TEXT SHOWN:
Has your doctor ever recommended a test, treatment or procedure that made you wonder: Do I really need this?
A coalition of physician groups and Consumer Reports magazine has listed five examples of when you should challenge your doctor’s advice.
They include: EKGs and exercise stress tests, imaging tests for lower-back pain, CT scans and MRIs for headaches, bone density scans for low-risk women, and antibiotics for sinusitis.
John Santa, M.D., director of the Consumer Reports Health Ratings Center, tells Newsmax Health the list was compiled to help patients question their doctors about care that may be unnecessary.
"Our concern here is that many physicians and consumers, we think, aren’t fully informed about the harms involved in some of these procedures and they’re not informed about the downstream implications, including costs," said Dr. Santa, a primary care physician.
To be clear, he noted, the experts are not advising patients to refuse doctors’ orders, but instead to ask: "Do I really need this and why?"
"In fact, virtually all of these topics involve tests or services or products that are very helpful to some people," Dr. Santa said. "But they are not helpful at all to others, and in some cases they could actually cause harm."
He noted experts have estimated up to 30 percent of U.S. healthcare is unnecessary. Several factors may be at work: Many doctors practice "defensive medicine" to reduce malpractice exposure, a lack of standard medical protocols allows for wide variations in practices, financial incentives (i.e. such procedures generate revenues), and patients may demand physicians "do something."

WHAT YOU WILL DO:
**a)** In one to three sentences, explain why the list of five examples in the article on unnecessary medical care was compiled.
**b)** Please copy word for word the part of the article on unnecessary medical care starting at "Has your doctor" and ending at "your doctor’s advice.".
The material that comes next is separate from the article on unnecessary medical care.

DATA SUPPLIED:
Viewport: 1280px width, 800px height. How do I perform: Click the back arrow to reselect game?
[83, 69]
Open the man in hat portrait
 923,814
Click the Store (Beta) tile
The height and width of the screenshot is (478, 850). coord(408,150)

ANSWERS TO THE EXERCISES:
**a)** The list was compiled to help patients question their doctors about care that may be unnecessary. Dr. Santa's concern is that many physicians and consumers aren't fully informed about the harms of some of these procedures or about their downstream implications, including costs.

**b)**
Has your doctor ever recommended a test, treatment or procedure that made you wonder: Do I really need this?
A coalition of physician groups and Consumer Reports magazine has listed five examples of when you should challenge your doctor’s advice.